Further, he said that French media coverage of American boycotts and bans devastating the industry was overblown since only four percent of French foie gras was exported to the US. Unlike cognac, which the French make for the rest of the world with 95 percent of production exported, the French tend to make foie gras for themselves, making 70 percent of the world’s production and eating 85 percent of it (Hungary helps fill the gap). According to a well-written story by Mike Steinberger in the Financial Times, the French National Assembly declared foie gras “a cultural and gastronomic patrimony protected in France” last October.
The farmer then picked a goose by the wings and we then moved into the gavage barn, which was mercifully empty and surprisingly dark.
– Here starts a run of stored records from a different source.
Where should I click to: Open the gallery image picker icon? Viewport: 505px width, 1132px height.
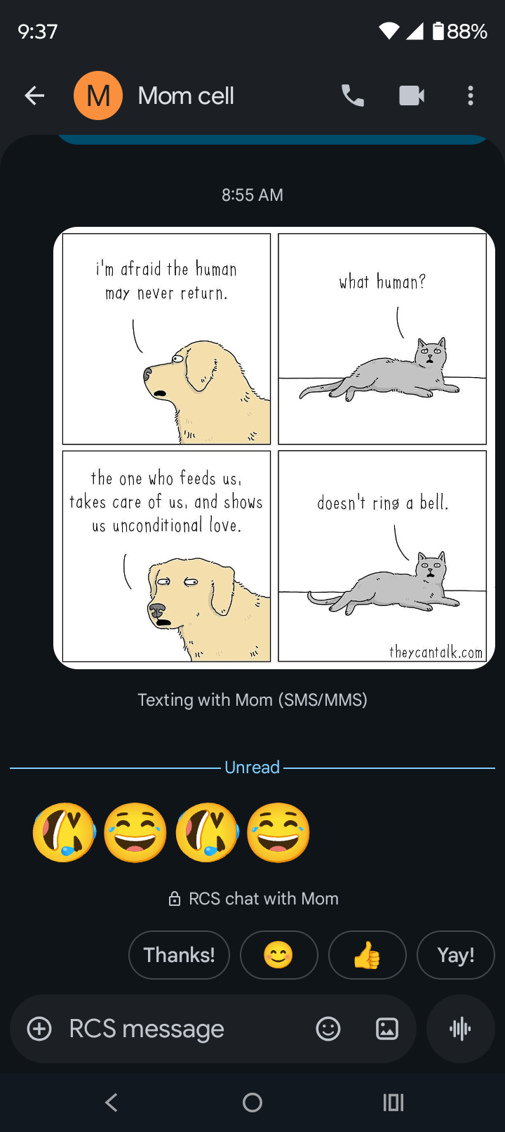tap(387, 1029)
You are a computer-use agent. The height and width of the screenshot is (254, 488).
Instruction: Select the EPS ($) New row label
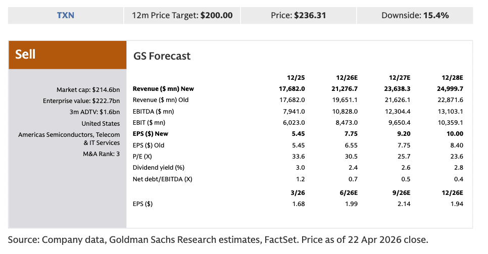[x=151, y=134]
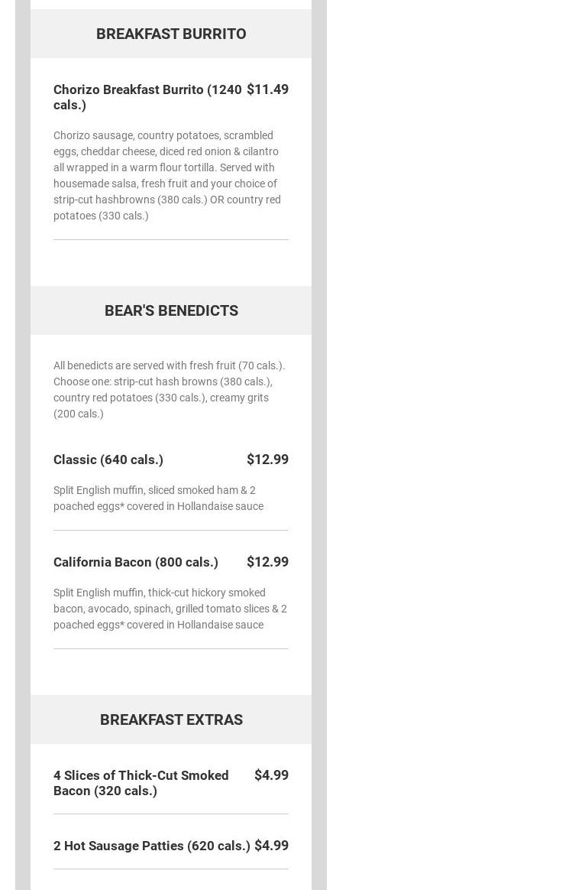Click the $4.99 price for smoked bacon
Image resolution: width=588 pixels, height=890 pixels.
(x=271, y=775)
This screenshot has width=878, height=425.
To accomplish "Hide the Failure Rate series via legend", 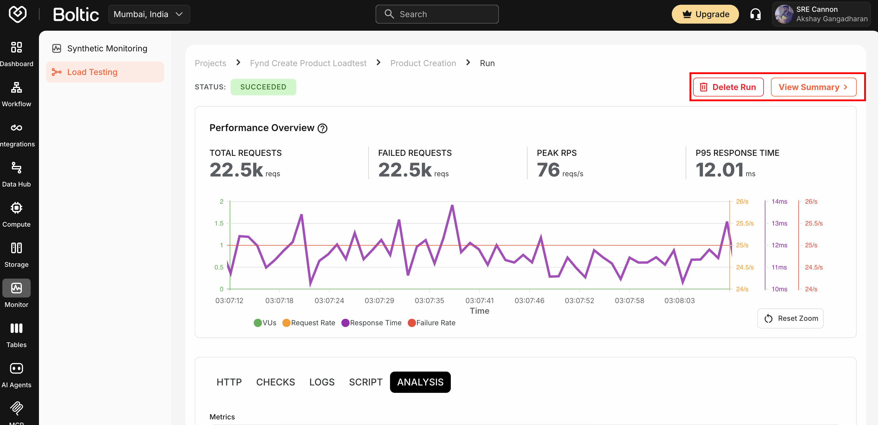I will tap(432, 323).
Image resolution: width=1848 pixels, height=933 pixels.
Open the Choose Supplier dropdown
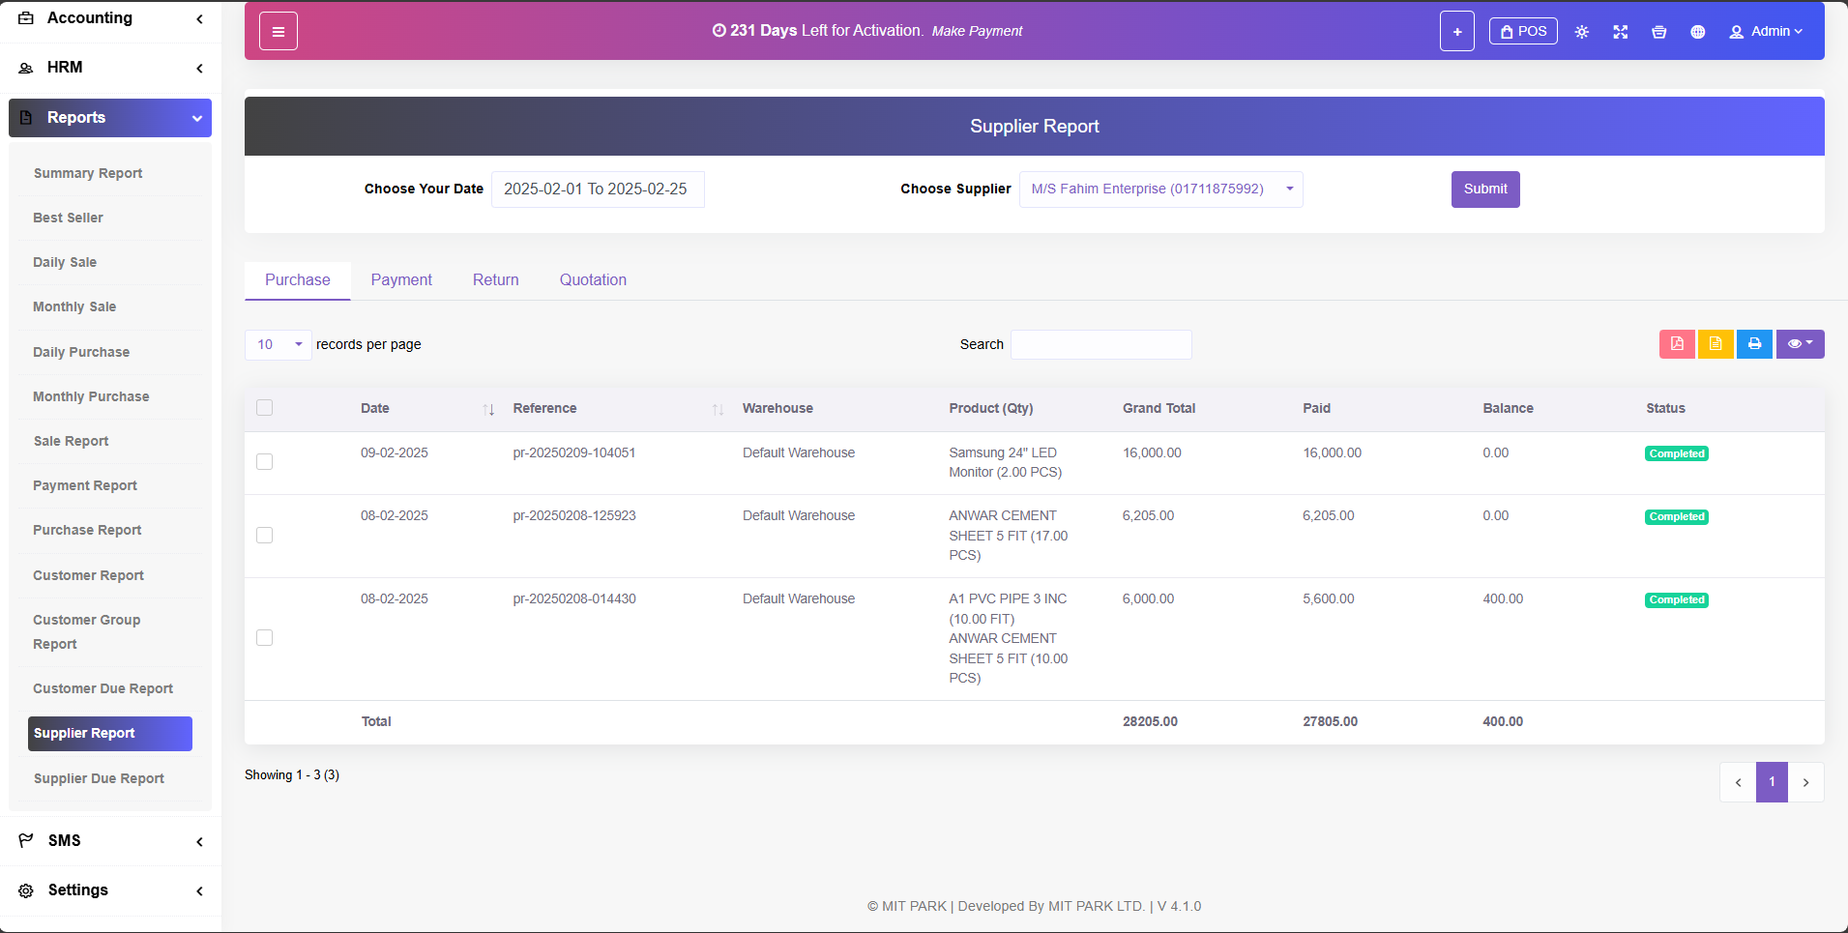point(1160,190)
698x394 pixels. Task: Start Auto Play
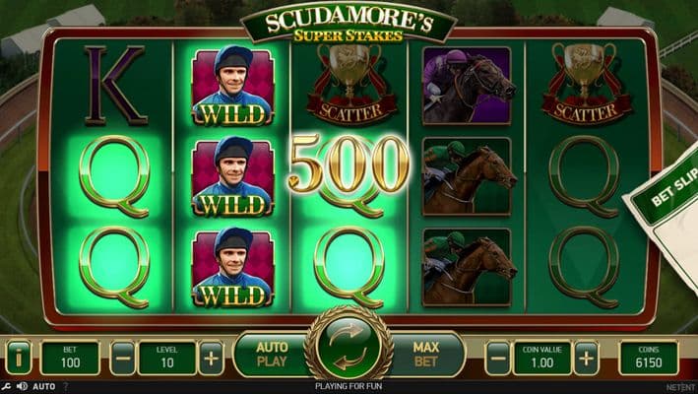272,355
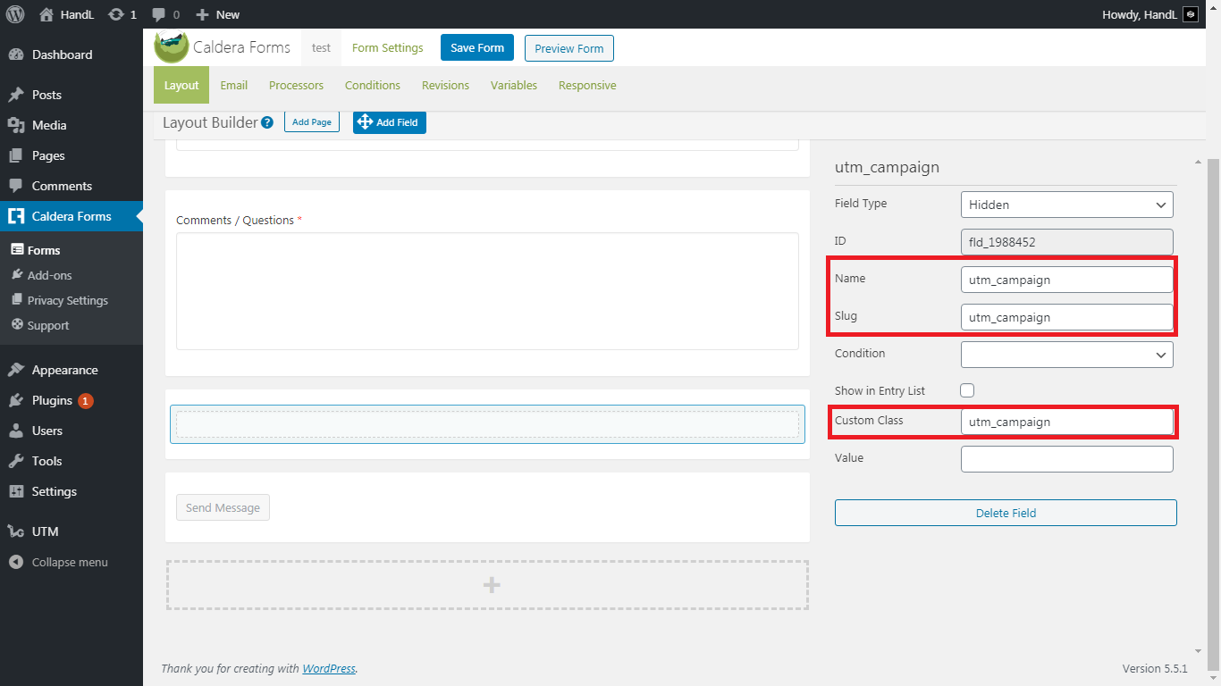Switch to the Processors tab
1221x686 pixels.
tap(296, 86)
Although there were still geese on the farm, the farmer didn’t do gavage during July and August to take a vacation for himself and the staff.
After three months in the open, the geese are escorted to the gavage barn and put twelve per pen. He explained that they are gregarious and that’s why they are kept together. They are then force-fed four times a day with a machine operated by a person in the pen with the geese. The food is corn, starchy, empty calories good for fattening he said. This stands in contrast to the balanced diet that the geese received while they were outside.
The farmer said that the geese do not have the ability to swallow, which explains why their heads bobbed at the water trough outside: they filled their mouth and gravity took the water down. Nor do they have a gag reflex, which is apparently linked of the ability to swallow. No peristalsis, no reverse peristalsis. He said that conditions were worse for ducks (whose livers are also valued and he does not have) since they are smaller and have less of a group mentality they are force fed mechanically and kept in smaller pens with more per shed.
Whether or not having a feed tube shoved down the throat causes pain to the birds, the fact that they are kept in the dark for this last month of their lives, fed four times a day and rapidly put on weight cannot be pleasant. In the end they are slaughtered and a new group is brought in.
What’s interesting from a socio-economic point of view is that the nature of the French farm is changing. The farmer told us that a generation or two ago, a farmer would have a limited number of diverse livestock and would force-feed a goose in time for Christmas. But now there is increased specialization among farmers. He started only a decade ago. His neighbors around him grow only corn.
Back in America, what’s motivating the foie gras protesters and the legislators? Is foie gras production really any different than the inhumane conditions that exist for veal? Or other livestock from poultry to hogs to cattle? (As vividly shown in Michael Pollan’s The Omnivore’s Dilemma or Eric Schlosser’s Fast Food Nation among other places) Will osso buco be coming into the sights of legislators?
Probably not. The trouble with arguments that suggest foie gras is the thin edge of the wedge is that it is just so thin–the amount of foie gras consumed in America is miniscule. And that’s a part of what appeals to activists and legislators alike: it’s easier to take on the three American producers of foie gras than it is the National Cattlemen’s Beef Association.
But it is instructive—nay, essential—to know where food comes from. That’s why I signed up for the gavage tour. Meat, while it’s alive is a lot different from meat in a confit jar or under plastic wrap in the supermarket. If everyone were more aware, more people might choose to be vegetarians. Or not. After all, Michael Pollan still eats meat and Eric Schlosser still eats hamburgers. But it would be an informed choice.